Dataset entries
------------

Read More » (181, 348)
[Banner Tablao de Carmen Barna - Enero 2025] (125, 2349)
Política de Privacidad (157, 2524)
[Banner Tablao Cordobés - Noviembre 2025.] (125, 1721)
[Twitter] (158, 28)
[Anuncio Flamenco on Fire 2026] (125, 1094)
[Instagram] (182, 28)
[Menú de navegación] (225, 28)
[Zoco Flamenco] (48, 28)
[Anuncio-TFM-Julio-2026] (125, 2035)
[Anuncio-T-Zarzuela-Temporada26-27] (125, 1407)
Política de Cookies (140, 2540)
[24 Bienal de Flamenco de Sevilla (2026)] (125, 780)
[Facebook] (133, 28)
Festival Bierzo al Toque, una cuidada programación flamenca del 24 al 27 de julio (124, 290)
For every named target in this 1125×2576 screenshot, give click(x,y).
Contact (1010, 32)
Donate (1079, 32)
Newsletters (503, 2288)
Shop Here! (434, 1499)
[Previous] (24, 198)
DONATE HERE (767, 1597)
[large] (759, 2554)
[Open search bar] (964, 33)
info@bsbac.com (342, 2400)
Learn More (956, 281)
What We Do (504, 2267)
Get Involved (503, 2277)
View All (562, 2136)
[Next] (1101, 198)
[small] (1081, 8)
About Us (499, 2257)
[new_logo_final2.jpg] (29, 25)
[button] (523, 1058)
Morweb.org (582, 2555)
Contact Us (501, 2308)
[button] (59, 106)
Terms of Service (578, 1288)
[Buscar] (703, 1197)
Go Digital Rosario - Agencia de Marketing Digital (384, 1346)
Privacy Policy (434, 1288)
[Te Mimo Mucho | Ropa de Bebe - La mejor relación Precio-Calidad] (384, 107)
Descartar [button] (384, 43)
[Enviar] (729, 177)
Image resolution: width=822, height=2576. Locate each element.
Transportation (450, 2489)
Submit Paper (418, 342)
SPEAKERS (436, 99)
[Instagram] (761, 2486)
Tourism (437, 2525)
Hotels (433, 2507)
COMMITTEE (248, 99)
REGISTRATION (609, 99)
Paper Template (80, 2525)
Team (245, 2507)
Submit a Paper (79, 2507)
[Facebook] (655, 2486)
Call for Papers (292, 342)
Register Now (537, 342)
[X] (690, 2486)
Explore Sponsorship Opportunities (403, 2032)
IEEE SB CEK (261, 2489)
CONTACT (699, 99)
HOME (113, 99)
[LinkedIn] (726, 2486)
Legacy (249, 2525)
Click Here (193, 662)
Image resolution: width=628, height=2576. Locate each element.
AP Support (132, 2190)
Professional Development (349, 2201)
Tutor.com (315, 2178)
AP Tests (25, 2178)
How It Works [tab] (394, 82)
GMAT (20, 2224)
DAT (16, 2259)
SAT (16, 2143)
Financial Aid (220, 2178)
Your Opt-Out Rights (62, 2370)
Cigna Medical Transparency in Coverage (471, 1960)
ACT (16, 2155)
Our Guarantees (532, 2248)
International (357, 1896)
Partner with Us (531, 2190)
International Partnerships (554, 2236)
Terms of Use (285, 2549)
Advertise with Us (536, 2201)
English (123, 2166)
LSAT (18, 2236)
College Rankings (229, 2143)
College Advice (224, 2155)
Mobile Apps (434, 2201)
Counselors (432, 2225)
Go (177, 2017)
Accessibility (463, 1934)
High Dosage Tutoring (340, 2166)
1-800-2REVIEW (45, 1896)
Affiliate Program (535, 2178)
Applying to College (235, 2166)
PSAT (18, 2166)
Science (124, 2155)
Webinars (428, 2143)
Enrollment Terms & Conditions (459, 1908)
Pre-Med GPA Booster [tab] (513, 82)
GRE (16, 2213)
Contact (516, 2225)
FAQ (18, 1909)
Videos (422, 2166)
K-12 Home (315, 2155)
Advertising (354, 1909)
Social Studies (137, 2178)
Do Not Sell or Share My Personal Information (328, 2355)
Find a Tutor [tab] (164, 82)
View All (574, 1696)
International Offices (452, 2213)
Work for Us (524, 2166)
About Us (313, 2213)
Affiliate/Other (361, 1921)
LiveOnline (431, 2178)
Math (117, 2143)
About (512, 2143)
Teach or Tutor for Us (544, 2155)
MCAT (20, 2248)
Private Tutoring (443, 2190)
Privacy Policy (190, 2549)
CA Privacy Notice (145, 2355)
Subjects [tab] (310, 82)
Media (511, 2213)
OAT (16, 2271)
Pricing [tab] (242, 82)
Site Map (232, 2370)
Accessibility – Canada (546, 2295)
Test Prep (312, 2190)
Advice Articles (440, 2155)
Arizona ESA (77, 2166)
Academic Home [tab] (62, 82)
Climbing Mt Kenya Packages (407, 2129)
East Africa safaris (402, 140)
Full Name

------------

Exercise goal
Copy out each line of the data where the string "Banner" appears.

Response below
[Banner Tablao de Carmen Barna - Enero 2025] (125, 2349)
[Banner Tablao Cordobés - Noviembre 2025.] (125, 1721)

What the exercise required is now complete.